━━━━━ Page text

Science, the Drake equation, entropy and human sustainability

Most Earthlike Exoplanet Started out as Gas Giant 

Science Offers New View of Hopes for Human Survival
[Via Truthdig: Drilling Beneath the Headlines]

By Tim Radford, Climate News Network

Astrophysicists say questions about the sustainability of civilization on our high-tech planet may soon be answered scientifically as a result of new data about the Earth and other planets in its galaxy.


The paper is open access so take a look. The Drake Equation is a very famous attempt at discovering the likelihood of live elsewhere in the universe. One factor – fc – details the “fraction of civilizations that develop a technology that releases detectable signs of their existence into space”.

In the paper they discuss how the manipulation of energy will necessarily change the physical parameters of the planet, especially a factor called entropy.

Entropy is mostly a mathematical term, whose properties are difficult to describe in simple terms. calling it the randomness or disorder of the system does not help a lot.

Just realize that any civilization that uses energy to sustain itself will alter the thermodynamic properties of its environment, especially the entropy. This can be measured.

━━━━━━━━━━
━━━━━ Given records

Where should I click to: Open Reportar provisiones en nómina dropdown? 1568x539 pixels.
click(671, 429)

━━━━━━━━━━
━━━━━ Given records

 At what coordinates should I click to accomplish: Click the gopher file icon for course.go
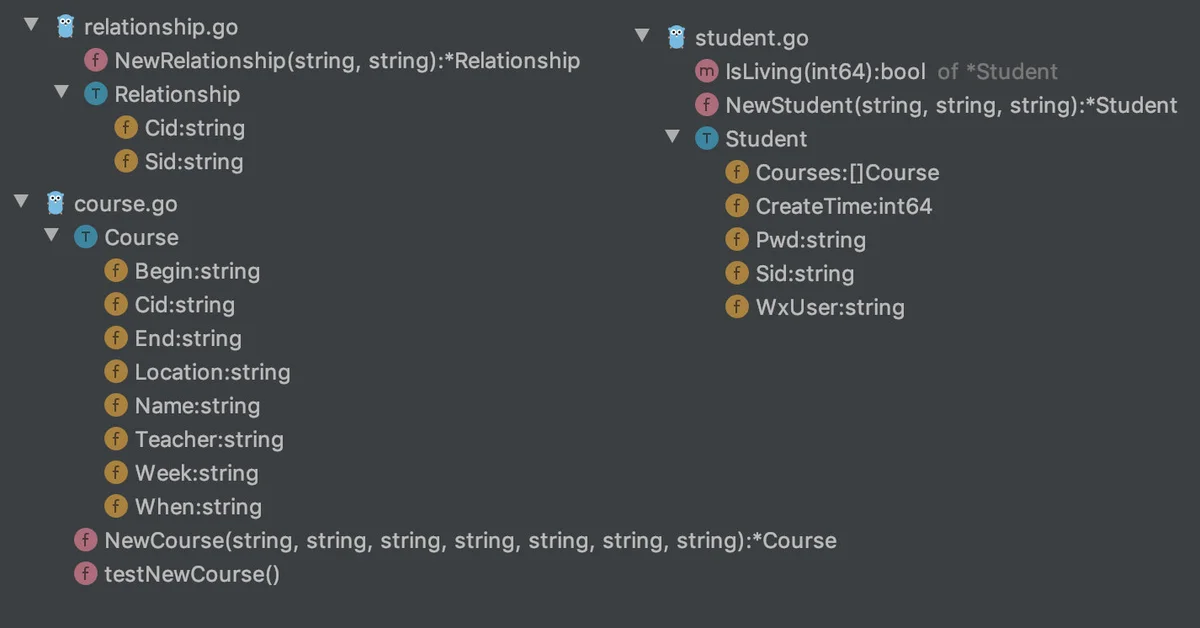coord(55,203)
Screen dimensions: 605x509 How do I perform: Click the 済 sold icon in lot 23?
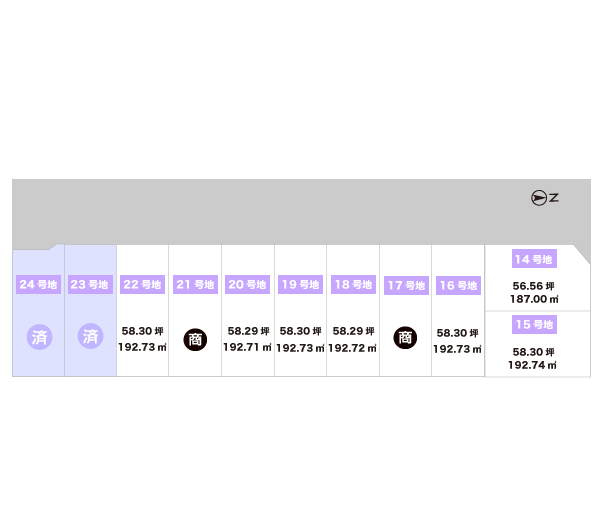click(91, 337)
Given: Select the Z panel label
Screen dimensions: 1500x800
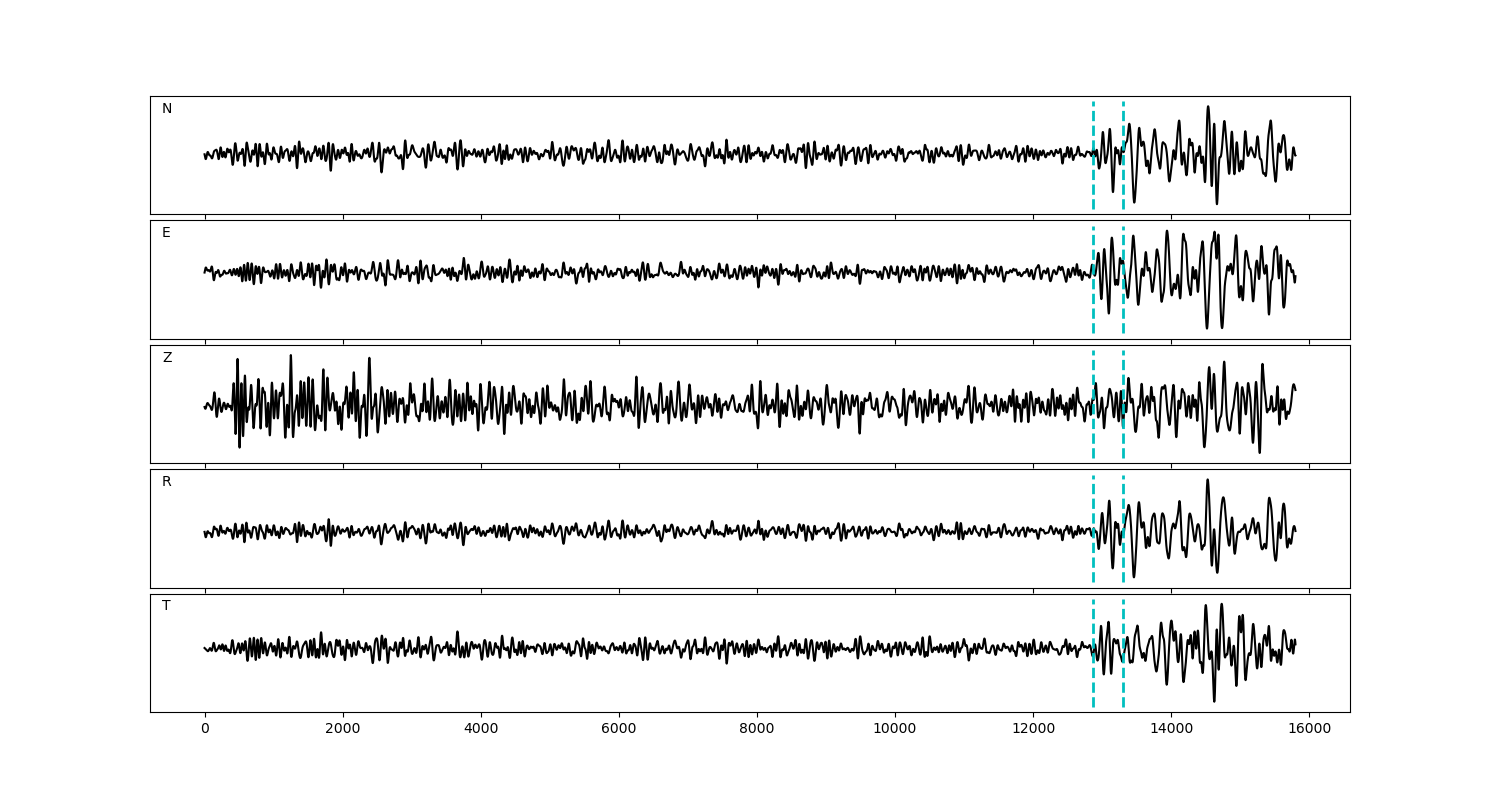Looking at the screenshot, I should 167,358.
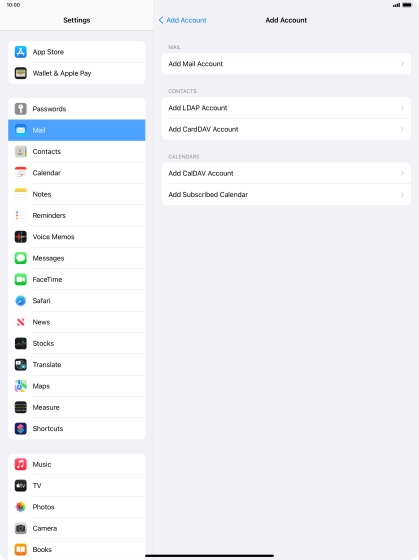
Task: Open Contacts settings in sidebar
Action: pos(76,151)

━━━━━━━━━━

[Written instruction 1] Update the stretch of the Drake equation post from "In the paper" through "factor called entropy.", replacing "physical parameters" with "physical properties".
[Written instruction 2] List the headlines at the top of the Drake equation post that come before the line beginning "[Via".
[Written instruction 3] Resume the Drake equation post after its last sentence, adding a few sentences in the same style.
The rows have no connection to the Drake equation post.

[Written reply 1]
In the paper they discuss how the manipulation of energy will necessarily change the physical properties of the planet, especially a factor called entropy.

[Written reply 2]
Science, the Drake equation, entropy and human sustainability
Most Earthlike Exoplanet Started out as Gas Giant
Science Offers New View of Hopes for Human Survival

[Written reply 3]
So, first they provide an interesting way to  think about  determining whether an exosolar planet has a high level civilization on it – simply look at the thermodynamics.

One can look at the Earth the amount of energy it gets form the sun, the amount of energy radiated away, etc and see that it is not in a stable equilibrium. Something is out of whack – which is likely due to the very energy we are using.

And they also model that any civilization that uses energy to sustain itself will necessarily reach a sustainability crisis where the available energy, population and entropic effects (ie CO2 levels) potentially cause collapse.

One outcome of such modeling may be to find that a greenhouse phase and a sustainability ‘‘crisis’’ are a generic feature of at least some subset of the ensemble. The question then becomes how common and enduring such a phase is, and, more importantly, what characterizes successful paths out of such a crisis, i.e., what leads to long mean SWEIT lifetimes ¯L?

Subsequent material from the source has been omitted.